Ukraine has still not established a common conceptual understanding or a common terminology. The disparity between the physical and cognitive battlespace and the consequential difference in counterstrategy illustrates the importance of establishing a common understanding.
- Due to its traditional territorial focus, it fails to outline the main battlefield and an efficient counterstrategy;
- NSS recognizes that Russia is conducting Hybrid aggression against Ukraine without outlining a cross-sectorial, coordinated counterstrategy. The development of 15 unique, independent strategies will not help. Ironically, a Counter Hybrid War Strategy is not one of them.
- According to NSS, Russia will be a persistent threat to Ukraine’s sovereignty and independence. For the last six years, this has forced Ukraine to prioritize its limited budget to rebuild its security and defense sector and has, therefore, effectively been denied the opportunity to meet the expectations of society.This is one of the factors which have impacted the reform process, and consequently the efficiency of state bodies, infrastructure, lack of economic recovery, level of well-being and socio-economic situation, demographic changes, and more.These consequences of the Hybrid War have, however, been translated into “internal threats.” The new strategy, therefore, turns some of its attention inward to what it calls the rooting of radical social sentiments and environments, as the basis for political violence and separatism. Crime threatens the rights and freedoms, the legitimate interests of people, society, and the state.

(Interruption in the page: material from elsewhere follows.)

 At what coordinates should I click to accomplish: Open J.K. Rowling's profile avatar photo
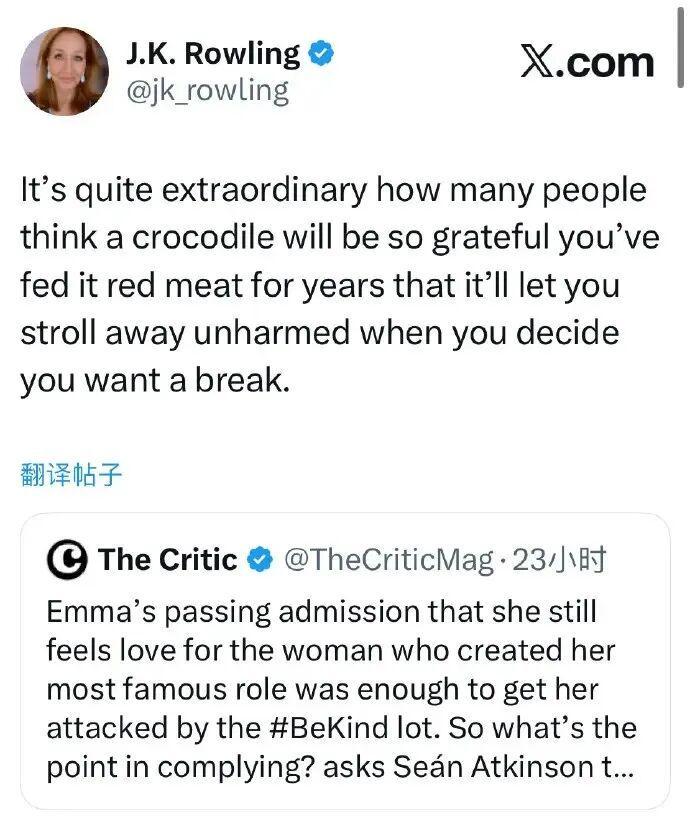[64, 70]
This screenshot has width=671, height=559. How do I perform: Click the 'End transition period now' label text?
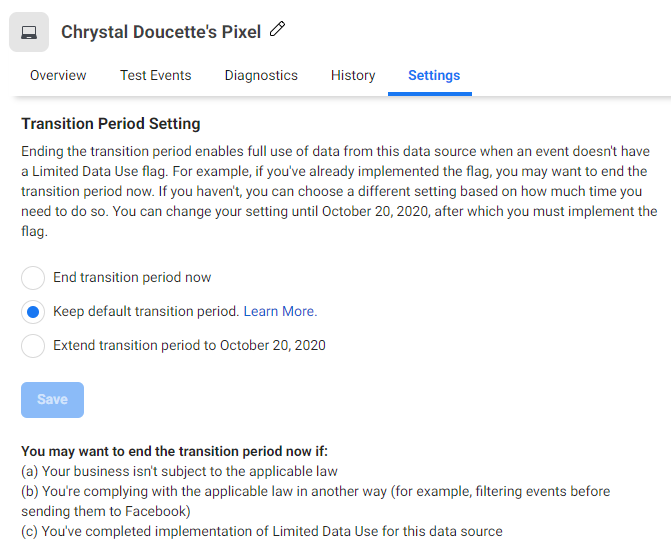132,278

- Some of the real internal threats have not been addressed. These include oligarchs, pro-Russian political forces and media, anti-reformists, corrupt officials, etc.
As a consequence, by not fully acknowledging the fundamental impact of the ongoing Hybrid War and developing a common conceptual understanding of the Russian strategy, Ukraine risks continuing solving the wrong war.
- Read also: Zelenskyy is solving the wrong war
Both the military asymmetry, as well as the focus on negotiations as a means to resolve conflicts, effectively removes any military options Ukraine might have had from its “toolbox.” This is further fixed by the President's emphasis on the safety of the soldiers.